--- Start INPUT RECORDS ---

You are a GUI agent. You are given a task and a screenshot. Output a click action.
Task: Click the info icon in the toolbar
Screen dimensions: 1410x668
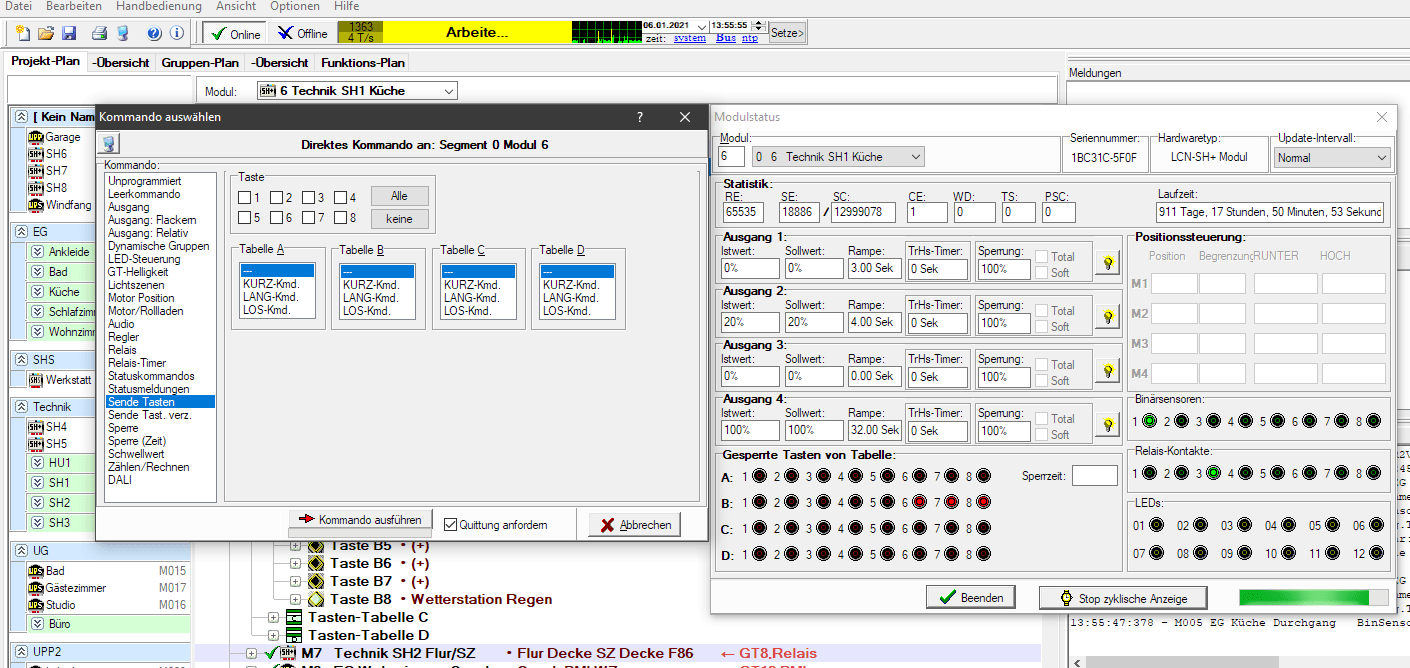pos(177,33)
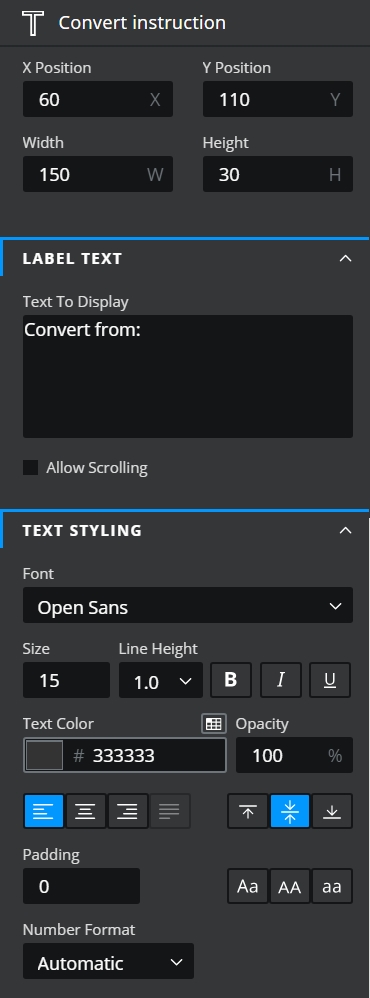Apply lowercase aa text transform
This screenshot has width=370, height=998.
[x=332, y=887]
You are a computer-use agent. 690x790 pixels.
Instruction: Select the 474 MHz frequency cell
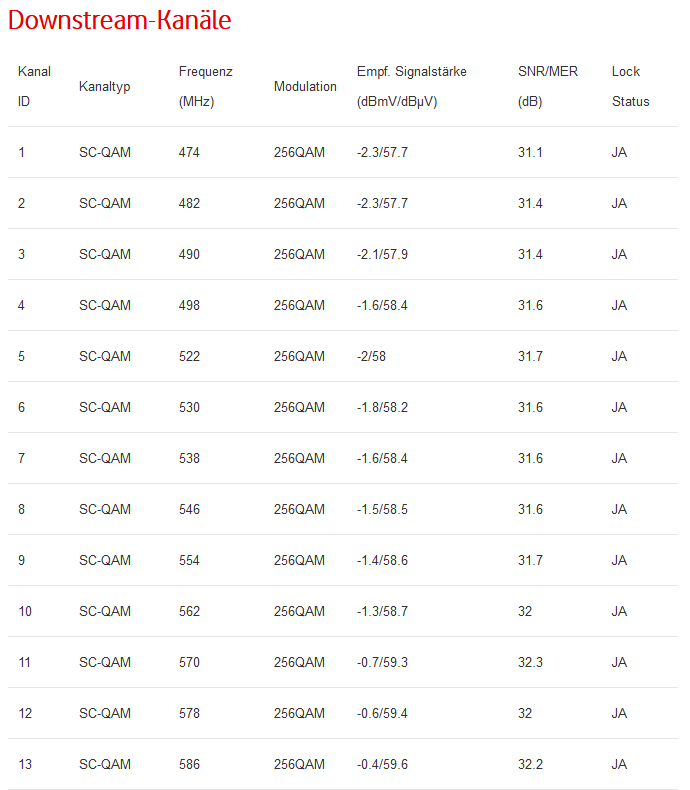[x=189, y=153]
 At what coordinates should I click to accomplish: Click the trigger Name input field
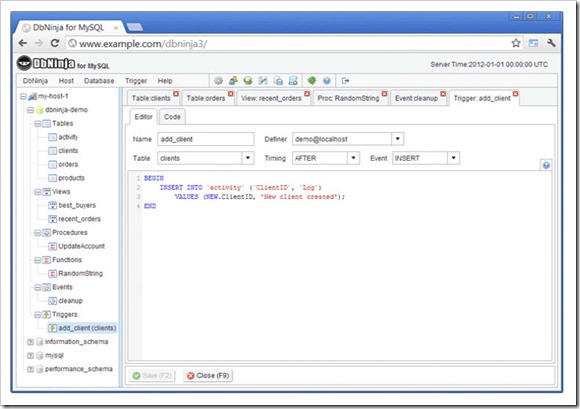206,139
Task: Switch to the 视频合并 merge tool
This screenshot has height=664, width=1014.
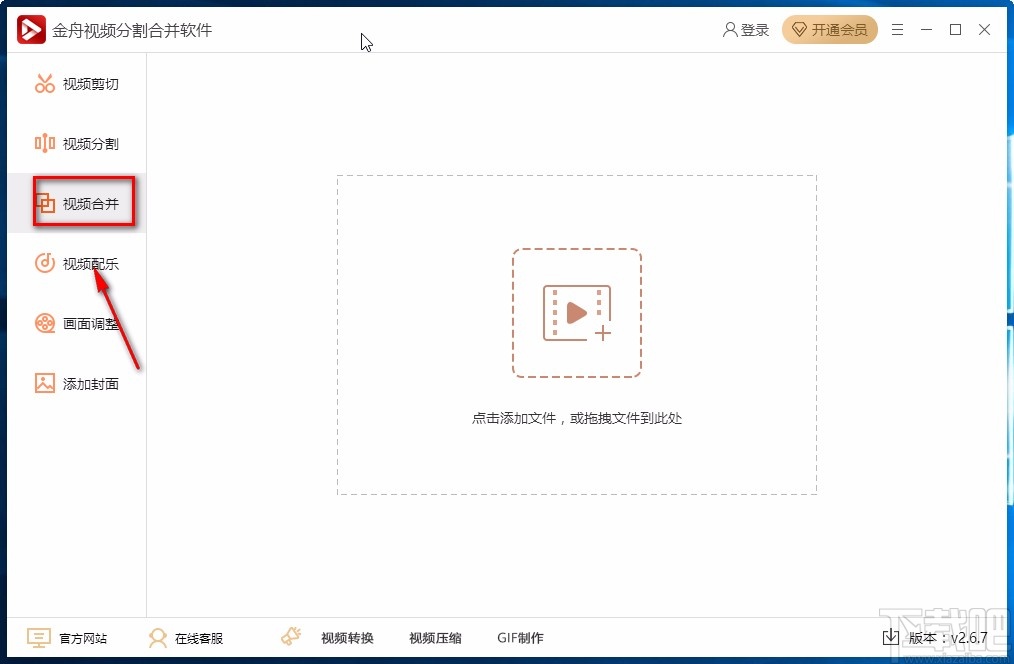Action: click(x=75, y=202)

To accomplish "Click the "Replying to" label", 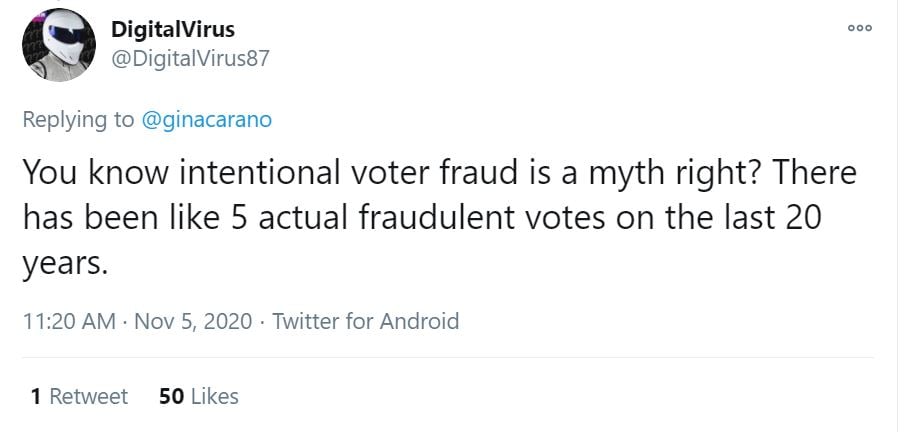I will coord(77,120).
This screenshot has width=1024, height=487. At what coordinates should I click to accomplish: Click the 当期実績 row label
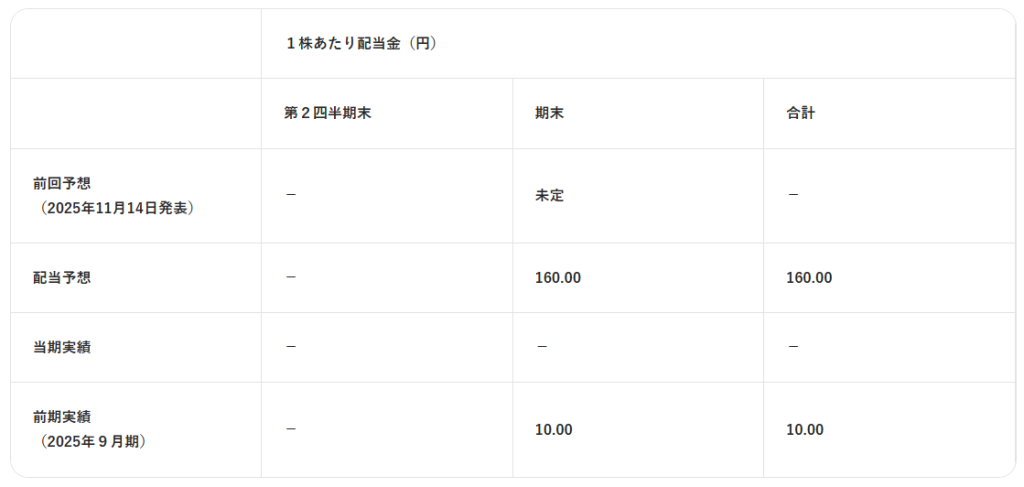point(62,347)
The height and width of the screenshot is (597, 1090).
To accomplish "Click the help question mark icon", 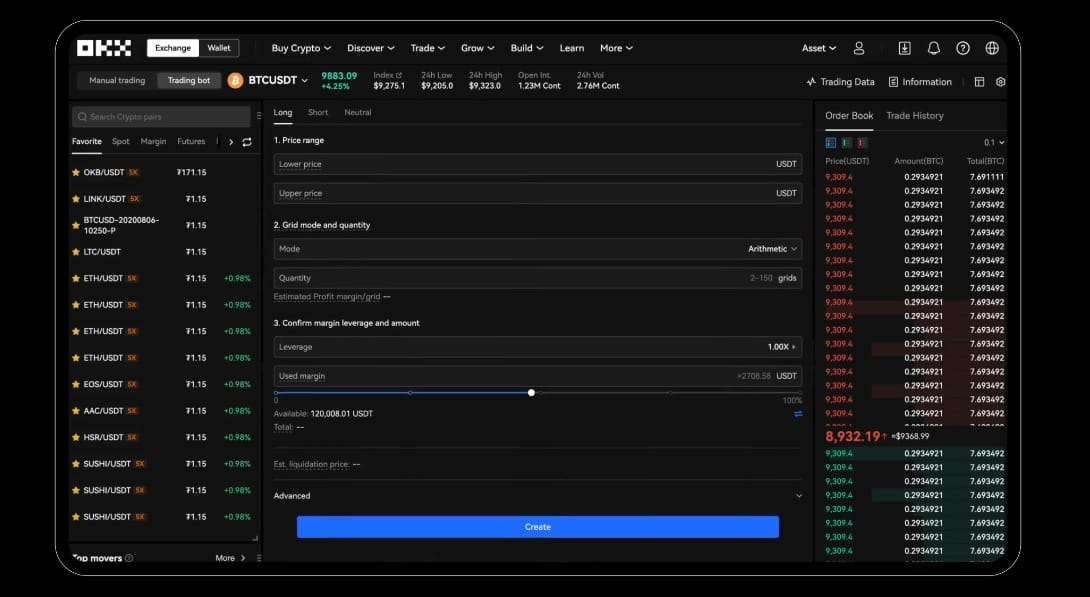I will coord(962,47).
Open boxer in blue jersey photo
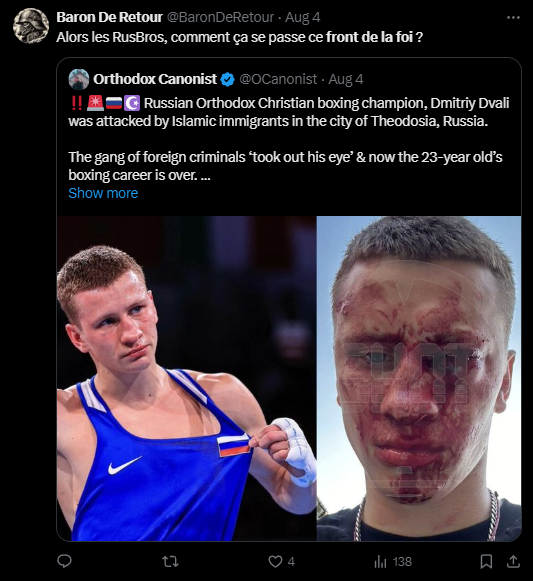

--- End INPUT RECORDS ---

§ WORK TO BE COMPLETED
Extract the lines of the listing verbatim, starting with its first line and going on through the line with "Action: click(x=75, y=202)". Omit the pictures.

§ EXERCISE ANSWER
You are a GUI agent. You are given a task and a screenshot. Output a click action.
Task: Click the info icon in the toolbar
Screen dimensions: 1410x668
pos(177,33)
Apply lowercase aa text transform
This screenshot has width=370, height=998.
[x=332, y=887]
You are a computer-use agent. 690x790 pixels.
Instruction: Select the 474 MHz frequency cell
[x=189, y=153]
 At what coordinates should I click to accomplish: Click the trigger Name input field
206,139
Task: Switch to the 视频合并 merge tool
This screenshot has height=664, width=1014.
Action: click(x=75, y=202)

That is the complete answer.